▸ TEXT SECTION
§
On Saturday, July 16, 2016, Rickard A. Parker <[log in to unmask]> wrote:

> On Sat, 16 Jul 2016 10:25:06 -0500, Carrol Cox <[log in to unmask]
> <javascript:;>> wrote:
>
> >I haven't been following this thread so I don't know who or what you are
> translating, _but_ the following cadence --
> >
> >Then, towards evening,
> >
> >-- leaps out. Perhaps the pause at the comma underlines the weight of
> "towards." Anyhow, I like it.
>
>
> Thanks Carrol but that was an easy line. The French was "Puis, vers le
> soir,"  I fought myself about using "Later" instead of "Then." A poet could
> give good reasons why one is better than another. I just went with the one
> I liked best.
§
▸ DATA ROWS
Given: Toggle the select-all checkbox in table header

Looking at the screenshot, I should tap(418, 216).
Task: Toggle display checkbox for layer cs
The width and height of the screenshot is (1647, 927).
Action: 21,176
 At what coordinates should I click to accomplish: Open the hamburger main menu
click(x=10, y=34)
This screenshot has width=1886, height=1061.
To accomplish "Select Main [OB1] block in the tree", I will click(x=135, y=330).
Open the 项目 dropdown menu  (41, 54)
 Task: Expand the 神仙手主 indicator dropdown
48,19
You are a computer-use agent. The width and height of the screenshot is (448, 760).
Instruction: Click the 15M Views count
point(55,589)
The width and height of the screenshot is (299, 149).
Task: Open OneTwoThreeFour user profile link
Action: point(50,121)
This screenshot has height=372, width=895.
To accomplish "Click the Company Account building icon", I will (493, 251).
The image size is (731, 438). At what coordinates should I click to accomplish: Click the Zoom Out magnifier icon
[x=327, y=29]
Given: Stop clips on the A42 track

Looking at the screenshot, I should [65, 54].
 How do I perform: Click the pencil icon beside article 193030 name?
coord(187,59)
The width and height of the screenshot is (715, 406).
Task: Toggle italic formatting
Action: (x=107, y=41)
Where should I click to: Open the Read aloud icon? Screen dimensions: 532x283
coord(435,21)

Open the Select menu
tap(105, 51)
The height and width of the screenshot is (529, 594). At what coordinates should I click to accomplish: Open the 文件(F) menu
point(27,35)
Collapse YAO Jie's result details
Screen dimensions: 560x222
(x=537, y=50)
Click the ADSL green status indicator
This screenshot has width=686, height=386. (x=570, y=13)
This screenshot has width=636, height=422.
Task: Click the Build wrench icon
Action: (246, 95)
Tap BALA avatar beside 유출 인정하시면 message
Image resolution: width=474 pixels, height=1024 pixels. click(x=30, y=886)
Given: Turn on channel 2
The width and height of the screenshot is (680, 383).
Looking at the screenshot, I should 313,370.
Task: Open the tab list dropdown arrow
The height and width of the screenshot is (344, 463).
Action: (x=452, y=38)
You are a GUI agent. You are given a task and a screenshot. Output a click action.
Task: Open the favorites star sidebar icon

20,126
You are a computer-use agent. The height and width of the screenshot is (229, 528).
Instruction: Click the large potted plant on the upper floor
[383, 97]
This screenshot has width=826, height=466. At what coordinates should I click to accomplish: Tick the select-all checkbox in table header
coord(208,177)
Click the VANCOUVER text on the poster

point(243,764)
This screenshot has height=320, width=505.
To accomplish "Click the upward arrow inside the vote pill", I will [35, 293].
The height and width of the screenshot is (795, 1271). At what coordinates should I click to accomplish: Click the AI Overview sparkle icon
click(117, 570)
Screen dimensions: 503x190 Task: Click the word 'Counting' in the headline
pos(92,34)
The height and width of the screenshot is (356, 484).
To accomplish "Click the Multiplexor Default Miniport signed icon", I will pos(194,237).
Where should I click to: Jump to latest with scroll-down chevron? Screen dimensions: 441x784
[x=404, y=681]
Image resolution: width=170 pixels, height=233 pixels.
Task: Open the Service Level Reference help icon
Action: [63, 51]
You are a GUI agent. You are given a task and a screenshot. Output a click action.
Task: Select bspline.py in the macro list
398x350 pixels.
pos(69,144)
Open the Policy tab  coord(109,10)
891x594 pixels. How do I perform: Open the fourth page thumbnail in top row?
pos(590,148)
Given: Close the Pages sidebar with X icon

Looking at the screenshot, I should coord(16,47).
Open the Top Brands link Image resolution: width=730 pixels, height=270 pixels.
§
▸ PROBLEM 1
Put this sentence from the email exchange about translating a French line into Spanish: "A poet could give good reasons why one is better than another."
▸ PROBLEM 2
Pick up the email exchange about translating a French line after its last sentence and write a few more lines in the same voice.
The records have nothing to do with the email exchange.

▸ EXPECTED OUTPUT 1
Un poeta podría dar buenas razones por las que uno es mejor que otro.

▸ EXPECTED OUTPUT 2
>
> My ISP fixed the problem I had with my website and so that four-frame
> webpage with the original French plus translations is now available. Most
> will prefer the four frame version. But since you use large fonts you may
> prefer visiting each version of the poem separately.
>
> Four frames:
> http://www.theworld.com/~raparker/temp/bonneyfoy-neige/bonneyfoy-neige-framer.htm
>
> French:
> http://www.theworld.com/~raparker/temp/bonneyfoy-neige/bonneyfoy-neige-bonneyfoy-poem.htm
> Rogers:
> http://www.theworld.com/~raparker/temp/bonneyfoy-neige/bonneyfoy-neige-rogers-poem.txt
> Lawson:
> http://www.theworld.com/~raparker/temp/bonneyfoy-neige/bonneyfoy-neige-lawson-poem.txt
> Parker:
> http://www.theworld.com/~raparker/temp/bonneyfoy-neige/bonneyfoy-neige-parker-poem.txt
>
> My line 10 ("A weak wind's toe") would likely be changed for publication.
> I was mocking Eliot's whirl/word/world there.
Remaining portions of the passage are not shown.